We found that across the trust morale of psychologists’ was low and there was a lack of psychological support for people. We were pleased to see the trust had recently appointed a Head of Psychology. However, there were considerable access problems across the services in relation to psychological therapy and the trust have been issued with a requirement notice in this respect.

We found significant concerns in relation to one of the older peoples’ inpatient services and requirement notices have been put in place. These specifically relate to ensuring the dignity of patients is preserved. We were also concerned that Irwell ward was not a safe environment in relation to lay out of the ward and the use of glass doors and large glass reflective windows. Staff did not always meet the communication needs of individuals and during meal times food was not presented in an acceptable manner, for instance wrapped sandwiches were left on a table for patients to help themselves.

In forensic services there were concerns raised relating to some seclusion rooms which were not fit for purpose and did not comply with the Mental Health Act Code of Practice. The Trust responded immediately to our concerns and closed two seclusion rooms.

Intelligent Monitoring

We use our system of intelligent monitoring of indicators to direct our resources to where they are most needed. Our analysts have developed this monitoring to give our inspectors a clear picture of the areas of care that need to be followed up. Together with local information from partners and the public, this monitoring helps us to decide when, where and what to inspect.

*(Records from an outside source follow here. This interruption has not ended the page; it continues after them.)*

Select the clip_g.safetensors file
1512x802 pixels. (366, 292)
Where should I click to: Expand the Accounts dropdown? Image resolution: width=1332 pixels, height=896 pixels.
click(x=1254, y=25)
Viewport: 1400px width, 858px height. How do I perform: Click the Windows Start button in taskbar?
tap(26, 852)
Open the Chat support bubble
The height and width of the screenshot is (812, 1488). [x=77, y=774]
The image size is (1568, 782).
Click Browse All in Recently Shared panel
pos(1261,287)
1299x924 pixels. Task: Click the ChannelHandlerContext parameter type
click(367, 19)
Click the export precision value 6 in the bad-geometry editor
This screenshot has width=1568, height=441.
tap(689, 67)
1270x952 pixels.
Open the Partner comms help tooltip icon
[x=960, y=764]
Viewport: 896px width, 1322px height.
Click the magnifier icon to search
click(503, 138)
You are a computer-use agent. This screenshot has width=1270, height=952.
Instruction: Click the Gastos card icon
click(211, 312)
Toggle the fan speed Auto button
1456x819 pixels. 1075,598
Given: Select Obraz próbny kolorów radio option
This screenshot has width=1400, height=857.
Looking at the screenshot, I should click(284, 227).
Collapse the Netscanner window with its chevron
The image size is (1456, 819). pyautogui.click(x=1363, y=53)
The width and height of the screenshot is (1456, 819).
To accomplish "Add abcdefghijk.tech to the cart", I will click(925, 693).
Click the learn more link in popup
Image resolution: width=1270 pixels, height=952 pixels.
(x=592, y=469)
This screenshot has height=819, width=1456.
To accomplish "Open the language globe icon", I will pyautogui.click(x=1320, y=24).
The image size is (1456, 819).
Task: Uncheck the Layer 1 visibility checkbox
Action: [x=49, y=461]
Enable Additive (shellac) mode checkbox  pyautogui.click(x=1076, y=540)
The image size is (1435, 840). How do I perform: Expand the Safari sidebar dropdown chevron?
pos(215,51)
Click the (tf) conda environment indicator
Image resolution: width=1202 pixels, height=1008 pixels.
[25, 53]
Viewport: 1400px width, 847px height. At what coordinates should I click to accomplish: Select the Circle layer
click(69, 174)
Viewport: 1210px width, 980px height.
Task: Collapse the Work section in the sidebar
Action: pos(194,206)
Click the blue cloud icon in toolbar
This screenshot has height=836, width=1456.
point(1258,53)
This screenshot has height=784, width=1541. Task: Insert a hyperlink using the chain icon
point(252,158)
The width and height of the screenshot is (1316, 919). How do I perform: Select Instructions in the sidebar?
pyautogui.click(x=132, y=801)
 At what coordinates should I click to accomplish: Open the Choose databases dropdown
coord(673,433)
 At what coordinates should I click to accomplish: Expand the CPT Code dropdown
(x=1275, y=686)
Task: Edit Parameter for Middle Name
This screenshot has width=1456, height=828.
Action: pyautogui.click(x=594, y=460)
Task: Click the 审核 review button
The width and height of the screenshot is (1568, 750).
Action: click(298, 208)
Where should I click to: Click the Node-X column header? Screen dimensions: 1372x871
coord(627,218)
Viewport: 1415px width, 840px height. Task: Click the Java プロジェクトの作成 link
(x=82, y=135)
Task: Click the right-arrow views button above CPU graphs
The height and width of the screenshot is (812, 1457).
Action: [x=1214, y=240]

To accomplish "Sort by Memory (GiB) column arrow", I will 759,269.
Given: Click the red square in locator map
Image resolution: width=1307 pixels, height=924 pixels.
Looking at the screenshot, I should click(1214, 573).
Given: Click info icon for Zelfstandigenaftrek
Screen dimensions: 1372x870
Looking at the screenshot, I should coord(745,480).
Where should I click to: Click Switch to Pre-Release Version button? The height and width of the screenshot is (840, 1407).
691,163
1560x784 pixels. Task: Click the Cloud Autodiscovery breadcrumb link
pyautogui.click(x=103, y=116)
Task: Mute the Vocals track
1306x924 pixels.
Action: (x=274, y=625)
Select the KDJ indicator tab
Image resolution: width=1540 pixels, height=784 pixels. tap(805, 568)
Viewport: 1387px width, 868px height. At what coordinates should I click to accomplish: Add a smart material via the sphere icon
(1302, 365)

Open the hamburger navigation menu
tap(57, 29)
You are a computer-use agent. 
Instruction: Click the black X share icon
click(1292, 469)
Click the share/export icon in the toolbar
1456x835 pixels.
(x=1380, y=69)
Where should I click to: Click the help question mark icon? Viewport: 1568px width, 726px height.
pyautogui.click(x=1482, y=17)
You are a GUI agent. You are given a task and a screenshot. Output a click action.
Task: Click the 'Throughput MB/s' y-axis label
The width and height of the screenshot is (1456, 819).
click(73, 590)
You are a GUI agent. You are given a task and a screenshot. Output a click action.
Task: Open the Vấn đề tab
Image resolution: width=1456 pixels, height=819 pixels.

Mental Health Act Commissioner reports

Each year, we visit all NHS trusts and independent providers who care for people whose rights are restricted under the Mental Health Act to monitor the care they provide and check that patients' rights are met. Immediate concerns raised by patients on those visits are discussed, if appropriate, with hospital staff.

Our Mental Health Act Commissioners may carry out a number of visits to each provider over a 12-month period, during which they talk to detained patients, staff and managers about how services are provided. In the past, we summarised themes from the visits and published an annual statement followed by the provider's response where applicable. We are looking at different ways to indicate the outcomes of our monitoring in the future.